UNEP Executive Director Achim Steiner welcomed the participants in his video opening address and highlighted the fact that the loss of biodiversity does not only constitute an ecological but also an increasing economic risk: “Protection of the environment is also economic policy, and economic policy has to also be protection of the environment in the year 2010.” The combination of ecological wealth and its newly developed, groundbreaking environmental policy were reasons for selecting Rwanda as host country for this year’s global celebration of the World Environment Day. The slogan ‘Many Species. One Planet. One Future.’ for World Environment Day is to emphasize that “we as a community of people, nations and societies have the responsibility to conserve biodiversity and work together on this issue as a community of nations,” Steiner said.

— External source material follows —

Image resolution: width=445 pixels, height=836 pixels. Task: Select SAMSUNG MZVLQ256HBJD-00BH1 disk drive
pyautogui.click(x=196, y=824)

In a video message to the symposium the British primatologist, ethologist, anthropologist, and UN Messenger of Peace, Jane Goodall, well-known for her 45-year study of chimpanzee social and family interactions in Gombe Stream National Park (Tanzania), called for action to stop biodiversity loss and prevent ecological systems from moving closer to a tipping point.
Keynote speaker Hans Friederich, IUCN Regional Director PAN/ EUROPE, referred to the interconnectedness of economy, environment and human well-being: “The world is grappling with economic and climatic uncertainty, and the consequences this may have for food and water security. Healthy biodiversity and ecosystems underpin the long term resilience of social and economic development. We can no longer ignore the fundamental role of biodiversity as a foundation of human well-being,” he said.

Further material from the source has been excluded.